Bugün görüyoruz ki Avrupa da dâhil birçok sivil toplum kuruluşu, meseleye artık insan odaklılık üzerinden bakmaya başladı. İsrail’in işgaline destek veren birçok devletin, işgale karşı duran vicdanlı halkları Filistin için sokaklara dökülüyor. İsveç’teki o gösterileri görüyorsunuz. İsveççe söylenen Filistin`e özgürlük şarkısını bugün dillere destan olmasını herkes görüyor ve artık her paylaşımda müzik olarak onlar paylaşılıyor. Niye? Çünkü özgürlük, bir insan için ekmek gibi su gibi temel bir ihtiyaçtır. Aslında bugün Filistin özelinde konuştuğumuz şey daha büyük bir soruyu tartışmaya açıyor. Teorik olarak varlığı söylenen insan hakları ve özgürlük kavramları sorgulanıyor. Modern dediğimiz toplumlar, modern dediğimiz devletler, teknolojik olarak çok üstün olup da insana düzen ve konfor getirecek yapılar, teşekküller iflas etmiştir. Şafak, karanlığın en yoğun olduğu noktadan sonra başlar. O yüzden temennimiz, bir an evvel başta Filistin olmak üzere, dünyadaki tüm mazlum coğrafyalarda çekilen sıkıntıların dinmesidir. İnsan haklarının gerçekten savunulduğu ve uygulandığı bir dünya istiyoruz ve bu meselede duruşumuzdan dolayı, burada bulunmanızdan dolayı da hepinizi ayrı ayrı tebrik ediyorum. Saygı ve hürmetlerimi sunuyorum.”

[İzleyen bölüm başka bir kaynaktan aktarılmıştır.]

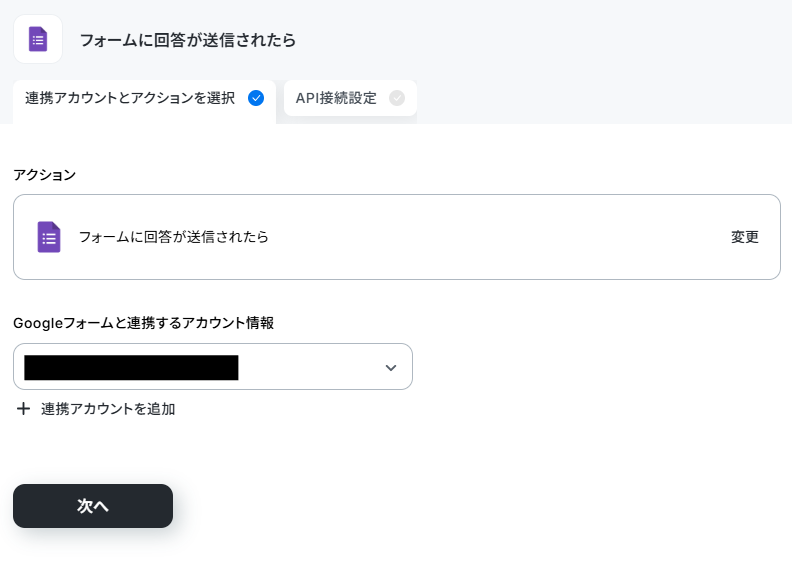Screen dimensions: 792x568
Task: Click the アクション section label
Action: [44, 175]
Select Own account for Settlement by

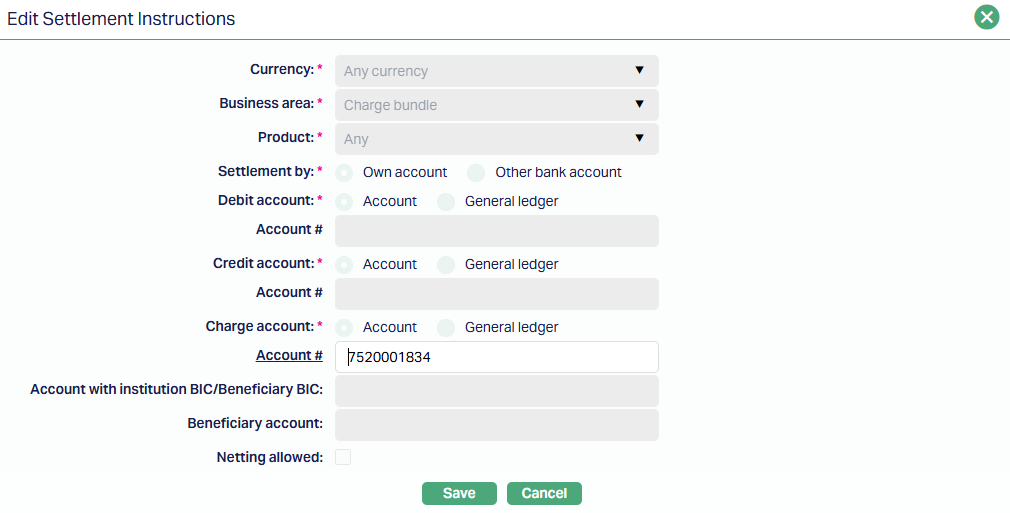point(345,172)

Rektör Çiftçi’nin açılış konuşmasının ardından, panele konuşmacı olarak katılan Dr. Öğr. Üyesi Ali Çapar, Dr. Öğr. Üyesi Abdullah Metin ve Dr. Öğr. Üyesi Zeynep Erhan Bulut sunumlarını gerçekleştirdiler. Panelde, İsrail-Filistin sorunu, tarihi, coğrafi, siyasi, stratejik, dini ve ideolojik boyutlarıyla çok yönlü olarak ele alınırken, 7 Ekim`de yaşananlar ve bundan sonra neler olabileceği ile ülke olarak duruşumuz da değerlendirildi.

Salon dışında ise “İnsan Hak ve Hürriyetleri Topluluğu” tarafından Filistin’de yaşananlarla ilgili bir fotoğraf sergisi ziyarete açıldı.